Building a graph builder that doesn't feel like a graph builder

How a consuming self pattern and forward references turned architecture description into data flow

There are two ways to define a neural network in PyTorch.

The first is nn.Sequential:

model = nn.Sequential(
    nn.Linear(2, 16),
    nn.GELU(),
    nn.Linear(16, 2),
)

Clean, readable, instant. But try adding a residual connection. Or a loop. Or a branch that routes to different experts based on the input. You can’t. Sequential is a list. Data goes in one end and comes out the other.

The second is a custom nn.Module:

class MyModel(nn.Module):
    def __init__(self):
        super().__init__()
        self.encoder = nn.Linear(2, 16)
        self.decoder = nn.Linear(16, 2)
        self.residual = nn.Linear(16, 16)

    def forward(self, x):
        h = F.gelu(self.encoder(x))
        h = h + self.residual(h)
        return self.decoder(h)

Now you can express anything. But the architecture lives in imperative Python. The framework can’t see it. You can’t automatically visualize the graph, profile individual nodes, or collect metrics at intermediate points without instrumenting forward() by hand. And every new architecture means a new class with new wiring.

There’s a gap between “too simple” and “too manual.” floDl’s FlowBuilder tries to live in that gap.

Data flow as description

The design constraint was: the builder chain should read like a description of how data flows through the model. Not a set of construction commands. You should be able to look at the chain and see the architecture.

let model = FlowBuilder::from(Linear::new(2, 16)?)
    .through(GELU)
    .through(Linear::new(16, 2)?)
    .build()?;

That’s the Sequential equivalent. Data flows from Linear through GELU through Linear. Same concepts, same readability. But the builder doesn’t stop here.

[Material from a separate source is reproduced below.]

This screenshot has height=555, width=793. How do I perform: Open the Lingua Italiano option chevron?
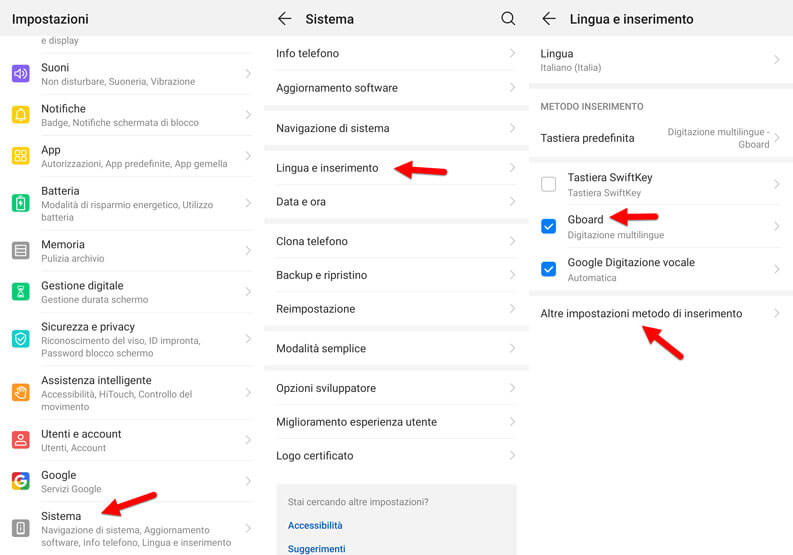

Residual connections: the first thing Sequential can’t do

let model = FlowBuilder::from(Linear::new(2, 16)?)
    .through(GELU)
    .also(Linear::new(16, 16)?)
    .through(Linear::new(16, 2)?)
    .build()?;

also means: run this module on the current tensor, then add the result to the input. One word. That’s a residual connection. In PyTorch, this requires either a custom forward() or a helper class. Here it’s part of the vocabulary.

Read it aloud: “data flows through GELU, also through a Linear (with a residual add), then through the output projection.” The architecture is the description.

Parallel branches

let model = FlowBuilder::from(encoder)
    .split(modules![head_a, head_b, head_c])
    .merge(MergeOp::Mean)
    .through(output)
    .build()?;

split fans the stream to multiple modules. merge combines their outputs. This is multi-head attention, or an ensemble, or any architecture where the same input needs to go through parallel paths.

Named references

Here’s where it gets interesting. Tags let you name points in the flow and reference them later:

let model = FlowBuilder::from(encoder).tag("encoded")
    .through(transform)
    .through(cross_attention).using(&["encoded"])
    .through(output)
    .build()?;

tag("encoded") names the encoder’s output. using(&["encoded"]) makes it available to the cross-attention module as a named input. The data doesn’t need to flow linearly anymore. You can reach back to any tagged point.

This is how you build skip connections, cross-attention, U-Net architectures — any pattern where a downstream module needs to see an earlier activation.

Loops

let model = FlowBuilder::from(initial_state)
    .loop_body(refinement_block).for_n(3)
    .through(output_head)
    .build()?;

loop_body takes a module and repeats it, feeding each iteration’s output as the next iteration’s input. for_n(3) runs it three times. The gradient flows through all iterations — full backpropagation through time.

There’s also while_cond(halt_fn, max) for adaptive computation: keep iterating until a learned halt condition is met, up to a maximum.

Routing

// Soft routing: all experts run, outputs weighted by router
.gate(router, modules![expert_a, expert_b])

// Hard routing: only selected branch executes
.switch(selector, modules![light_path, heavy_path])

gate is mixture-of-experts: the router produces weights, all experts execute, outputs are combined. switch is conditional computation: the selector picks one branch, only that branch runs.

Both support .using() to give the router access to earlier context.

Side branches

.fork(classifier_head).tag("class_logits")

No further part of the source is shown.